**Directions for this task**
Print the records below exactly, leaving out nothing.

---- Provided information

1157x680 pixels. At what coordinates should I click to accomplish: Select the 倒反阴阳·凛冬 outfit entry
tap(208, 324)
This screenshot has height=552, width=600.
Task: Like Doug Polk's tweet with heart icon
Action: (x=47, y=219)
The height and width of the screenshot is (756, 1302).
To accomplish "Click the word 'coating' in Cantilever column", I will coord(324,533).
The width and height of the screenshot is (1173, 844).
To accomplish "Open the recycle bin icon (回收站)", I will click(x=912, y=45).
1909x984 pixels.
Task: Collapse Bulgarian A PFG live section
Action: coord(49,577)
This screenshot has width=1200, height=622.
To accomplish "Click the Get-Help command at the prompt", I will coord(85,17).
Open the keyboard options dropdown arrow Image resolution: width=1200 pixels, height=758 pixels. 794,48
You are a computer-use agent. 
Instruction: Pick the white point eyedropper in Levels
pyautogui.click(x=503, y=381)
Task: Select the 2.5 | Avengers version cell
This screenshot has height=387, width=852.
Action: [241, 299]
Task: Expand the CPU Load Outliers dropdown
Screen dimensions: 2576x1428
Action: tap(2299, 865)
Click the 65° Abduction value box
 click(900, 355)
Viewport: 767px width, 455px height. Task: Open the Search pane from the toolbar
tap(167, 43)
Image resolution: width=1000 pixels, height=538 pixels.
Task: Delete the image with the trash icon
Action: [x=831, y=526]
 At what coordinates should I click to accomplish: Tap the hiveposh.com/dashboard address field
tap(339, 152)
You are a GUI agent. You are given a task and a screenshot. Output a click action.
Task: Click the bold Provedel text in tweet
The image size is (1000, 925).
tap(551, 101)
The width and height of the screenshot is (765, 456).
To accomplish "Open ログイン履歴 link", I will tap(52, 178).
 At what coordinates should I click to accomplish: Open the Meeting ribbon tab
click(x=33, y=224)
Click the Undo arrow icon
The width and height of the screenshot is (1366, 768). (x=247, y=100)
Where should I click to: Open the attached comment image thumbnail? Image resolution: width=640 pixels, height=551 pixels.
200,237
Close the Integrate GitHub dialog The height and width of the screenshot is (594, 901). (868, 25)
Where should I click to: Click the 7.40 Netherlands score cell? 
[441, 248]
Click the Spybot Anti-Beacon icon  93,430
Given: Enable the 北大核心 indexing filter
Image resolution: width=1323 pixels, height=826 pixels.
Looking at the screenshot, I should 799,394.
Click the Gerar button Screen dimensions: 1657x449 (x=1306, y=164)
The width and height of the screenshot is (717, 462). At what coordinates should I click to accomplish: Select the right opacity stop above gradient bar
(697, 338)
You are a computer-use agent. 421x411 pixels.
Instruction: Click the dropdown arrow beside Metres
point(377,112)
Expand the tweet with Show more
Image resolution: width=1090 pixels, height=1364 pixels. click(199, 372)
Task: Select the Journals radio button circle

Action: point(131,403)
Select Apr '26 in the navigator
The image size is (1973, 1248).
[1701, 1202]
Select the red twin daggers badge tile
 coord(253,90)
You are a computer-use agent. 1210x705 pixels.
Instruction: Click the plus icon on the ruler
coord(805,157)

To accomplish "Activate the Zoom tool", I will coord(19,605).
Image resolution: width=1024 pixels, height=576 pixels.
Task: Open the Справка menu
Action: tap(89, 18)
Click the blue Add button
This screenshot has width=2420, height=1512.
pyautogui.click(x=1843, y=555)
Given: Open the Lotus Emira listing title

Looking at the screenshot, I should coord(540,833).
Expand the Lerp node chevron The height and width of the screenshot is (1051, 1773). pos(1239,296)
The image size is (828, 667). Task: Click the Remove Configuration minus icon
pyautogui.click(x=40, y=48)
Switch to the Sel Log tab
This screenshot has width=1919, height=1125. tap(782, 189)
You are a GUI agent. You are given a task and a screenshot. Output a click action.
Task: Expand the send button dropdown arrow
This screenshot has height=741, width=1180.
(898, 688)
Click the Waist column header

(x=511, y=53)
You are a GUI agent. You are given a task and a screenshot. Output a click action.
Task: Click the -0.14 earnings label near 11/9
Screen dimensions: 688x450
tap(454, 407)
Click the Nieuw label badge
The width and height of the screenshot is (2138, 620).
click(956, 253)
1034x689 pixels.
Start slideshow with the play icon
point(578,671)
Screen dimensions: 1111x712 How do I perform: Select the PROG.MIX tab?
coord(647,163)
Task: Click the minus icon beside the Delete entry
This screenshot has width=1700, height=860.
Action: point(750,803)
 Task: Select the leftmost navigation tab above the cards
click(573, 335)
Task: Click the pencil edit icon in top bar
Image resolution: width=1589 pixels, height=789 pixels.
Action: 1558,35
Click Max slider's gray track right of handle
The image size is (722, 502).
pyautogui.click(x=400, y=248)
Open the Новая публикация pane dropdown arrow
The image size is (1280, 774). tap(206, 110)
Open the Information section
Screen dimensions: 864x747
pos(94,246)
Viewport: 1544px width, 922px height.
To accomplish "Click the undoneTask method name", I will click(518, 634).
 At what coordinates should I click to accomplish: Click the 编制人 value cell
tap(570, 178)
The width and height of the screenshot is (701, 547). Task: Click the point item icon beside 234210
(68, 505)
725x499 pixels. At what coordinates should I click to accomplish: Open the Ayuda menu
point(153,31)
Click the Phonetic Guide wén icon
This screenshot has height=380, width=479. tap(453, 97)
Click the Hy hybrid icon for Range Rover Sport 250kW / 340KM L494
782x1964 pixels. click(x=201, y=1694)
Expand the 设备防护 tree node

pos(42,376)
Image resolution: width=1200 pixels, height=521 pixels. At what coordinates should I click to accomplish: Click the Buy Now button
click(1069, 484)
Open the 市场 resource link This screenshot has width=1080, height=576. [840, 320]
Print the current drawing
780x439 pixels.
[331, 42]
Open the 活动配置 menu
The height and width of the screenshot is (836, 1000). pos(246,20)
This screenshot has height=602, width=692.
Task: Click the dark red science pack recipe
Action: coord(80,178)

--------

**Solution to this exercise**
1157x680 pixels. At what coordinates should I click to accomplish: Select the 倒反阴阳·凛冬 outfit entry
tap(208, 324)
This screenshot has height=552, width=600.
Task: Like Doug Polk's tweet with heart icon
Action: (x=47, y=219)
The height and width of the screenshot is (756, 1302).
To accomplish "Click the word 'coating' in Cantilever column", I will coord(324,533).
The width and height of the screenshot is (1173, 844).
To accomplish "Open the recycle bin icon (回收站)", I will click(x=912, y=45).
1909x984 pixels.
Task: Collapse Bulgarian A PFG live section
Action: coord(49,577)
This screenshot has width=1200, height=622.
To accomplish "Click the Get-Help command at the prompt", I will coord(85,17).
Open the keyboard options dropdown arrow Image resolution: width=1200 pixels, height=758 pixels. 794,48
You are a computer-use agent. 
Instruction: Pick the white point eyedropper in Levels
pyautogui.click(x=503, y=381)
Task: Select the 2.5 | Avengers version cell
This screenshot has height=387, width=852.
Action: [241, 299]
Task: Expand the CPU Load Outliers dropdown
Screen dimensions: 2576x1428
Action: tap(2299, 865)
Click the 65° Abduction value box
 click(900, 355)
Viewport: 767px width, 455px height. Task: Open the Search pane from the toolbar
tap(167, 43)
Image resolution: width=1000 pixels, height=538 pixels.
Task: Delete the image with the trash icon
Action: [x=831, y=526]
 At what coordinates should I click to accomplish: Tap the hiveposh.com/dashboard address field
tap(339, 152)
You are a GUI agent. You are given a task and a screenshot. Output a click action.
Task: Click the bold Provedel text in tweet
The image size is (1000, 925).
tap(551, 101)
The width and height of the screenshot is (765, 456).
To accomplish "Open ログイン履歴 link", I will tap(52, 178).
 At what coordinates should I click to accomplish: Open the Meeting ribbon tab
click(x=33, y=224)
Click the Undo arrow icon
The width and height of the screenshot is (1366, 768). (x=247, y=100)
Where should I click to: Open the attached comment image thumbnail? Image resolution: width=640 pixels, height=551 pixels.
200,237
Close the Integrate GitHub dialog The height and width of the screenshot is (594, 901). (868, 25)
Where should I click to: Click the 7.40 Netherlands score cell? 
[441, 248]
Click the Spybot Anti-Beacon icon  93,430
Given: Enable the 北大核心 indexing filter
Image resolution: width=1323 pixels, height=826 pixels.
Looking at the screenshot, I should 799,394.
Click the Gerar button Screen dimensions: 1657x449 (x=1306, y=164)
The width and height of the screenshot is (717, 462). At what coordinates should I click to accomplish: Select the right opacity stop above gradient bar
(697, 338)
You are a computer-use agent. 421x411 pixels.
Instruction: Click the dropdown arrow beside Metres
point(377,112)
Expand the tweet with Show more
Image resolution: width=1090 pixels, height=1364 pixels. click(199, 372)
Task: Select the Journals radio button circle

Action: point(131,403)
Select Apr '26 in the navigator
The image size is (1973, 1248).
[1701, 1202]
Select the red twin daggers badge tile
 coord(253,90)
You are a computer-use agent. 1210x705 pixels.
Instruction: Click the plus icon on the ruler
coord(805,157)

To accomplish "Activate the Zoom tool", I will coord(19,605).
Image resolution: width=1024 pixels, height=576 pixels.
Task: Open the Справка menu
Action: tap(89, 18)
Click the blue Add button
This screenshot has width=2420, height=1512.
pyautogui.click(x=1843, y=555)
Given: Open the Lotus Emira listing title

Looking at the screenshot, I should coord(540,833).
Expand the Lerp node chevron The height and width of the screenshot is (1051, 1773). pos(1239,296)
The image size is (828, 667). Task: Click the Remove Configuration minus icon
pyautogui.click(x=40, y=48)
Switch to the Sel Log tab
This screenshot has width=1919, height=1125. tap(782, 189)
You are a GUI agent. You are given a task and a screenshot. Output a click action.
Task: Expand the send button dropdown arrow
This screenshot has height=741, width=1180.
(898, 688)
Click the Waist column header

(x=511, y=53)
You are a GUI agent. You are given a task and a screenshot. Output a click action.
Task: Click the -0.14 earnings label near 11/9
Screen dimensions: 688x450
tap(454, 407)
Click the Nieuw label badge
The width and height of the screenshot is (2138, 620).
click(956, 253)
1034x689 pixels.
Start slideshow with the play icon
point(578,671)
Screen dimensions: 1111x712 How do I perform: Select the PROG.MIX tab?
coord(647,163)
Task: Click the minus icon beside the Delete entry
This screenshot has width=1700, height=860.
Action: point(750,803)
 Task: Select the leftmost navigation tab above the cards
click(573, 335)
Task: Click the pencil edit icon in top bar
Image resolution: width=1589 pixels, height=789 pixels.
Action: 1558,35
Click Max slider's gray track right of handle
The image size is (722, 502).
pyautogui.click(x=400, y=248)
Open the Новая публикация pane dropdown arrow
The image size is (1280, 774). tap(206, 110)
Open the Information section
Screen dimensions: 864x747
pos(94,246)
Viewport: 1544px width, 922px height.
To accomplish "Click the undoneTask method name", I will click(518, 634).
 At what coordinates should I click to accomplish: Click the 编制人 value cell
tap(570, 178)
The width and height of the screenshot is (701, 547). Task: Click the point item icon beside 234210
(68, 505)
725x499 pixels. At what coordinates should I click to accomplish: Open the Ayuda menu
point(153,31)
Click the Phonetic Guide wén icon
This screenshot has height=380, width=479. tap(453, 97)
Click the Hy hybrid icon for Range Rover Sport 250kW / 340KM L494
782x1964 pixels. click(x=201, y=1694)
Expand the 设备防护 tree node

pos(42,376)
Image resolution: width=1200 pixels, height=521 pixels. At what coordinates should I click to accomplish: Click the Buy Now button
click(1069, 484)
Open the 市场 resource link This screenshot has width=1080, height=576. [840, 320]
Print the current drawing
780x439 pixels.
[331, 42]
Open the 活动配置 menu
The height and width of the screenshot is (836, 1000). pos(246,20)
This screenshot has height=602, width=692.
Task: Click the dark red science pack recipe
Action: coord(80,178)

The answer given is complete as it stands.